Kirsty MacColl always seemed like a decent sort, plus, as Morrissey once put it, "Kirsty is a voice gradually added to a body. She has great songs and a crackin' bust." All of which somehow makes her death at the end of 1999, in a bizarre powerboat accident off the coast of Mexico, all the more tragic.

Plenty of other people think so two, because, knocking on for three years later, the Royal Festival Hall is overflowing with fans and former colleagues (of whom there are countless: MacColl must surely have been the most in-demand backing vocalist of the Eighties and Nineties).

The night is compered, enthusiastically if somewhat incoherently, by Phill Jupitus, who dares to kick off the singing himself with "15 Minutes", before handing over to the professionals. Christine Collister, Boo Hewerdine and Roddy Frame follow in quick succession, before the dazed, bewildered presence – or perhaps that should be absence – of Evan Dando wanders onstage.
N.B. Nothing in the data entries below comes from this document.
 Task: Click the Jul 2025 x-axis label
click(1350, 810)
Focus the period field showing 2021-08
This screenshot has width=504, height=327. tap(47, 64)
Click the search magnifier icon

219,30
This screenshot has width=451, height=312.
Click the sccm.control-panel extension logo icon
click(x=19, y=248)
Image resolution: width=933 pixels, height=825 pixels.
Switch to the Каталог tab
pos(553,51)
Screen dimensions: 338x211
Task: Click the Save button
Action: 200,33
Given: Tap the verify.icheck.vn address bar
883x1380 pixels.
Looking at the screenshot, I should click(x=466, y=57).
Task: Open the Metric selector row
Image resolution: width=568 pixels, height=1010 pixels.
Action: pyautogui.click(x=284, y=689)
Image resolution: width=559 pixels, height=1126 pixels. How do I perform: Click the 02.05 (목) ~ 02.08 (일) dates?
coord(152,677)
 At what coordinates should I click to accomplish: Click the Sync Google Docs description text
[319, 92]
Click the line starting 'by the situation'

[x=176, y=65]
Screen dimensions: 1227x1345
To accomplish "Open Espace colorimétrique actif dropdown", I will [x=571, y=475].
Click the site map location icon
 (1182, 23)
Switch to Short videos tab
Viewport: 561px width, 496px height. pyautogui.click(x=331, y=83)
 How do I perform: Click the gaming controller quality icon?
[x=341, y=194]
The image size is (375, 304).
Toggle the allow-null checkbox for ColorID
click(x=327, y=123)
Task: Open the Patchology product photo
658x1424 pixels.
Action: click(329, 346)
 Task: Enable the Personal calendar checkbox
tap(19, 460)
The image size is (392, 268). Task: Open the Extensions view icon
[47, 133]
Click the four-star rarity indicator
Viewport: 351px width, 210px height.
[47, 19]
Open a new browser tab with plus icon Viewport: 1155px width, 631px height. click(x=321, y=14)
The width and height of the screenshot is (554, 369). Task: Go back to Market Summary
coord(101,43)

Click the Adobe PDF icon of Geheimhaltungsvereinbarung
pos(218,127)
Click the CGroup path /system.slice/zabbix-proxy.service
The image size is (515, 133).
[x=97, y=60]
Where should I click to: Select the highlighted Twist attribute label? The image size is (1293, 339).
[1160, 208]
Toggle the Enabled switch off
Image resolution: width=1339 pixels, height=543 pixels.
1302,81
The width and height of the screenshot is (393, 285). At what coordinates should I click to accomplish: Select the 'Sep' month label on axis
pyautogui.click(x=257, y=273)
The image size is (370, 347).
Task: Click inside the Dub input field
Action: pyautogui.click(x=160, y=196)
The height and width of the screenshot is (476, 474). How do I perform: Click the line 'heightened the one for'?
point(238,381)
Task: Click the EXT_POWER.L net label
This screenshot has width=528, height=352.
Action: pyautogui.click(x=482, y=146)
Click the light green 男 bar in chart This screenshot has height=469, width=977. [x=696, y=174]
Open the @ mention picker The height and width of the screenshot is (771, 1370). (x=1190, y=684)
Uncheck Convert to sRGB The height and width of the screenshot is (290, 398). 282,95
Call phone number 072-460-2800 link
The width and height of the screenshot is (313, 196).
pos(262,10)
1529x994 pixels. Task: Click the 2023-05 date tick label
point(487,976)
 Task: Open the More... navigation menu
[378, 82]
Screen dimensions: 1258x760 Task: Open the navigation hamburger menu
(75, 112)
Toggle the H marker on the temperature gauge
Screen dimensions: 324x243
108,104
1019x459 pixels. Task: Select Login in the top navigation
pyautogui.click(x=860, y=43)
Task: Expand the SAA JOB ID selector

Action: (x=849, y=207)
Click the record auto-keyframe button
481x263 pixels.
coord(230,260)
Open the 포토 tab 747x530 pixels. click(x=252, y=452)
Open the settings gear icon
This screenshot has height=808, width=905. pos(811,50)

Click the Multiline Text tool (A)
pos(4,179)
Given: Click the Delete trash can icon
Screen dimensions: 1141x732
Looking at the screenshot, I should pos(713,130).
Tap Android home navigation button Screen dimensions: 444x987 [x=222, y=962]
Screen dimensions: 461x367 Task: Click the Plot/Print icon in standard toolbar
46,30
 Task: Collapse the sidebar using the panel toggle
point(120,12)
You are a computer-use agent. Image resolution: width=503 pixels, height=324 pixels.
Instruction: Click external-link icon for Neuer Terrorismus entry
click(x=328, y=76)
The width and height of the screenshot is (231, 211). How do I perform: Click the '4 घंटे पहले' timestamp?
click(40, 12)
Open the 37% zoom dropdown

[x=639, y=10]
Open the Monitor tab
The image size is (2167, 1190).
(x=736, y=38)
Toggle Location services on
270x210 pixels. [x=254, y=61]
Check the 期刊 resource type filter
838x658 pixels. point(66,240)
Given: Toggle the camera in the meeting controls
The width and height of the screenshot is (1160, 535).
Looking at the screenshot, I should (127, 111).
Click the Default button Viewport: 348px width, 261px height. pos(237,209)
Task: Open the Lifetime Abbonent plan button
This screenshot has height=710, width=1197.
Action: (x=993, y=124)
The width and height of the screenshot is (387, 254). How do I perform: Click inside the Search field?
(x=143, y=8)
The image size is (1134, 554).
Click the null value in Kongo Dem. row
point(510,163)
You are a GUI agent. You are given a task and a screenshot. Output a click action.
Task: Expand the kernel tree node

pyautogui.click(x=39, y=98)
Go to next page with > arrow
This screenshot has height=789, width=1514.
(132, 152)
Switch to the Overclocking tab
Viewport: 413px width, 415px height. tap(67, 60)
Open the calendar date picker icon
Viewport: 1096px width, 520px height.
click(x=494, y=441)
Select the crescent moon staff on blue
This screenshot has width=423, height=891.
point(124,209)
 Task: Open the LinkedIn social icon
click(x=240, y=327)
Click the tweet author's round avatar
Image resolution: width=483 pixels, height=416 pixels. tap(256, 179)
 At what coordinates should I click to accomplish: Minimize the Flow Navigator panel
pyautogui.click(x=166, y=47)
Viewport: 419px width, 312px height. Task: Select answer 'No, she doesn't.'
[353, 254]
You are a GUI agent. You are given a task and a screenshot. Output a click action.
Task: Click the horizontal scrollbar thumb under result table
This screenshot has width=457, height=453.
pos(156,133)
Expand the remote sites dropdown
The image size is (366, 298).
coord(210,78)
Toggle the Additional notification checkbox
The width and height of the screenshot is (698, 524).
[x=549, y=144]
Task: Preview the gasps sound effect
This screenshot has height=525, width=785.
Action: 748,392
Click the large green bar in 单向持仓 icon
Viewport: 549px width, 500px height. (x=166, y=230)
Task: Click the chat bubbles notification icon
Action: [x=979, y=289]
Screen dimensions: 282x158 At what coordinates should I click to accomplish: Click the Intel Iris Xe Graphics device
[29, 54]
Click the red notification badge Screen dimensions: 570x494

The former Lemonhead and slacker poster boy looks unchanged, from this distance at least, and is still the living embodiment of the phrase "pretty vacant". His duet with Kirsty on Lou Reed's "Perfect Day" was swamped by the Children In Need version, but that's the song he chooses tonight. Unfortunately, it's now impossible to hear that song without hearing Heather Small telling you that you're gonna reeeeeeep just what you sow.

One of the unexpected joys of the show, for a non-folkie like me, is Eliza Carthy. The 24-year-old daughter of folk royalty (Martin Carthy and Norma Waterson), her albums have twice been Mercury nominated, only for her to be dropped by Warners. I've rarely paid any attention to this sort of thing before, but I intend to in future, because Carthy is an absolute joy. Wearing a fabulous skirt bearing a Warholesque screen print of Kirsty's face, she first plays violin while Christine Collister sings a rousing "Mambo De Luna", then takes the mic herself for the bittersweet bossa nova of "England 2 Colombia 0". Carthy exudes the same sort of engaging joie de vivre usually associated with MacColl herself, giving a vital injection of fun to a night which, let's be honest, had the potential to turn into a bit of a funeral.